The chances of a magical transformation occurring are further reduced when the translator subscribes to the notion that he must be invisible so that the reader, in Washburn’s words, “may experience the original in an unmediated way.” This turns out to be a paradox: in the absence of a visible translator, the author will also be invisible. Without style, in other words—and style is inevitably intrusive, not just visible—a translation cannot hope to convey the voice of the original author. Making my way through Washburn’s translation, I am struck by the absence of style. The result is a pervasive neutrality, a flatness lacking texture and resonance. In fairness, I find the other post-Waley translations of the Genji more or less disappointing in the same way.

The question remains: Do English readers need yet another Genji translation? Washburn explains that his principal motivation for undertaking this intimidating task was

precisely because there can be no such thing as a definitive translation…. I believe it is only through multiple translations of brilliantly complex and historically influential narratives like Genji monogatari that we can “get at” a source work in another language….

This notional justification, that the original emerges only in the sum of its translations, invokes the essay that has been enticing and confounding translators ever since Walter Benjamin published it in 1923, “The Task of the Translator.” Perhaps, as Benjamin would have it mystically, the life of the original achieves its ultimate destiny only in collaboration with the translations that succeed it; and perhaps each subsequent attempt is properly seen as a shard of the complete vessel that will comprise the “reine Sprache” (pure language) to which all language aspires since Babel. But even if we allow that Benjamin makes sense, surely the “shards” must be memorable in their own right. Alas, I am unable to feel that Washburn’s version emits a light of its own sufficient to make its presence on the Genji shelf imperative. In particular, the “radiance” of the original is dimmed by the narrative stenosis he creates with his excessive, and sometimes uninspired, amplifications that result in fattening Murasaki’s spareness—“blindingly shameful,” for instance, when “awkward” would have served.

I’ll also note that Washburn has not provided the reader with a list of characters or genealogical tables. This is particularly regrettable in view of his decision to identify characters by their titles, which change as the saga progresses, instead of names, requiring readers to puzzle out who the “Major Captain” or the “Major Counselor” might be. Inasmuch as all his predecessors have included guides to following the tale, the omission is curious and irritating.

I have done enough translating from Japanese to appreciate Washburn’s monumental effort; I admire him for having had the courage to undertake the task and the discipline to see it through. Even so, if I were obliged to rank the translations in English, I would place his at the bottom of the pile, beneath Royall Tyler’s spare version and Edward Seidensticker’s perverse, nonetheless distinctive, effort.

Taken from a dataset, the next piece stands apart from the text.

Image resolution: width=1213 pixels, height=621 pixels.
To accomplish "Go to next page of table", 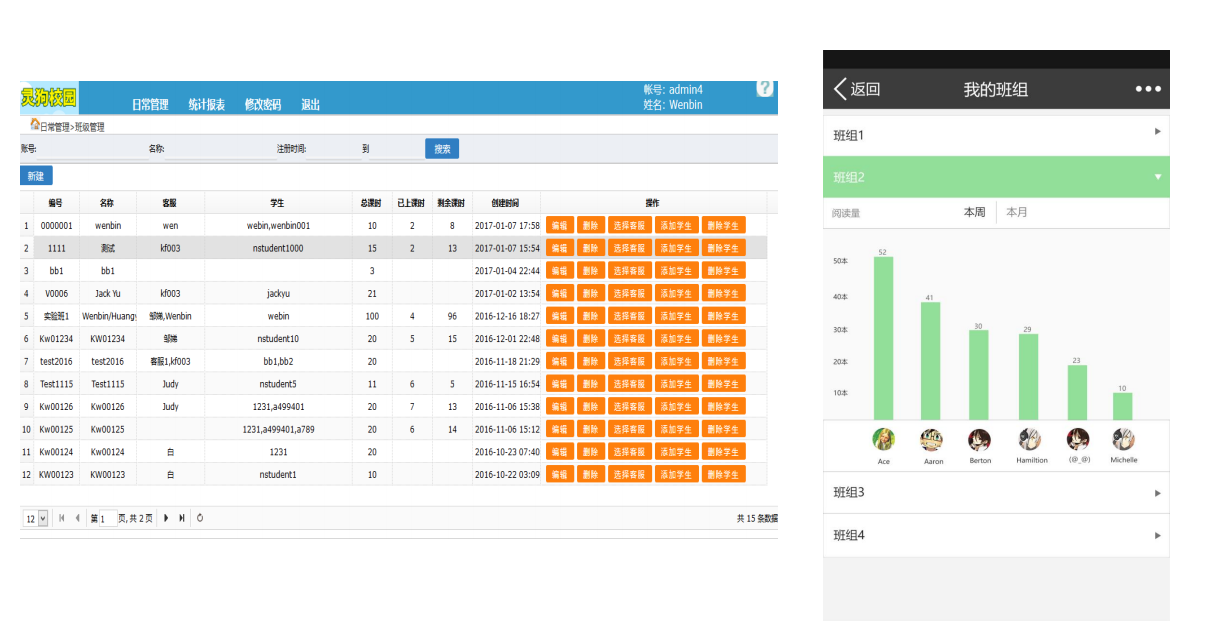I will pyautogui.click(x=166, y=518).
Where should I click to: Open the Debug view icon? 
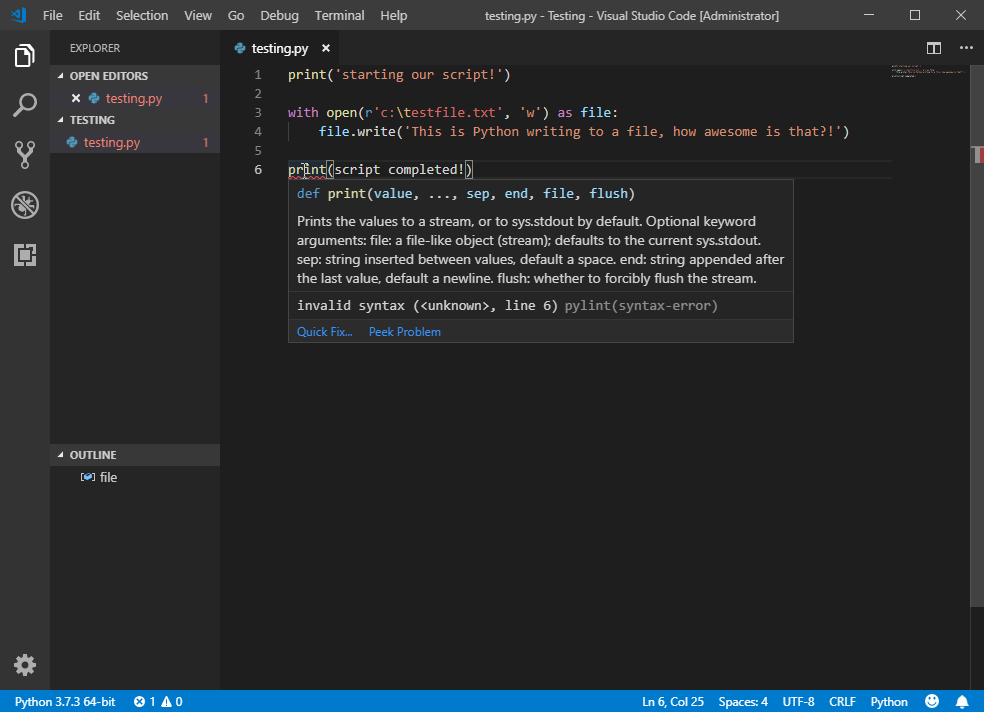[x=24, y=205]
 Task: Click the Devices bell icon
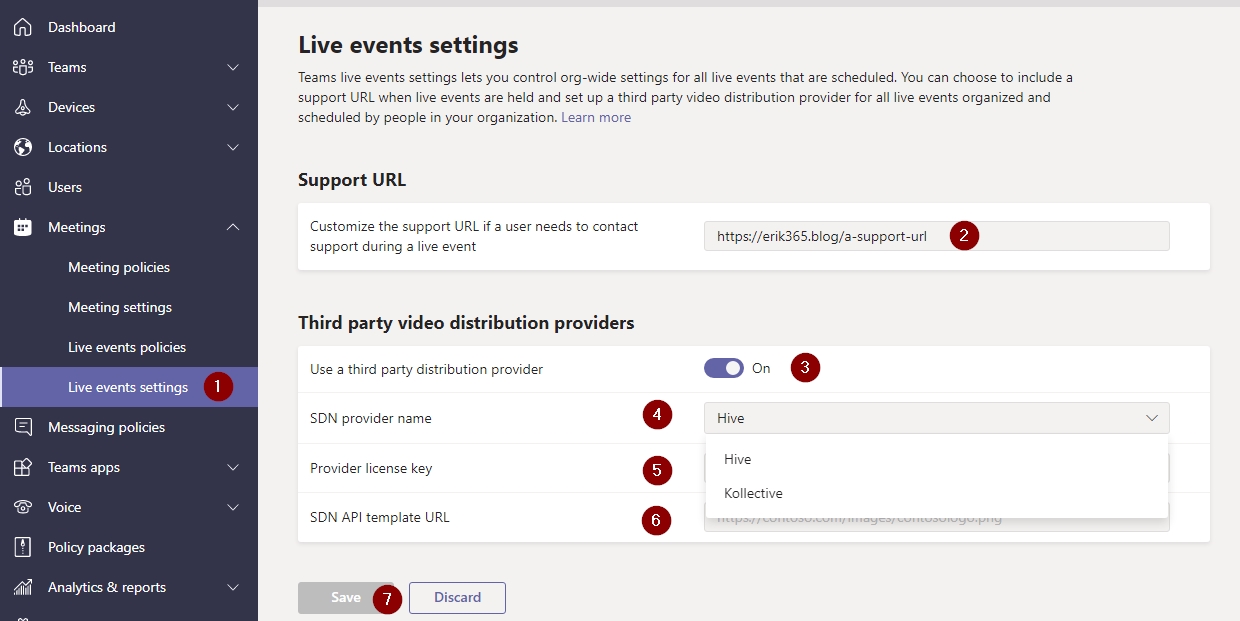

Which leaves Arthur Waley. There is no question that the Waley version is problematic: he cut and expurgated with abandon, deleting, among other things, the only example of Genji’s bisexuality. Moreover, his readings are often mistaken, and there are passages that turn out to be, on comparison with the original, his own invention. Even so, Waley, a member of the Bloomsbury group, was a genuine poet and a splendid stylist, and he managed to imbue his Genji with a distinctive sound, a voice that we are pleased and relieved to accept in lieu of Murasaki’s own. One recalls Borges’s “The Enigma of Edward Fitzgerald”: adjusting the enigma to fit the Genji, we discover a collaboration between a Japanese lady-in-waiting in the eleventh century and an eccentric Englishman in the 1920s that ushered forth a resonant English masterpiece with the heart and soul of ancient Japan. No translation since has come close.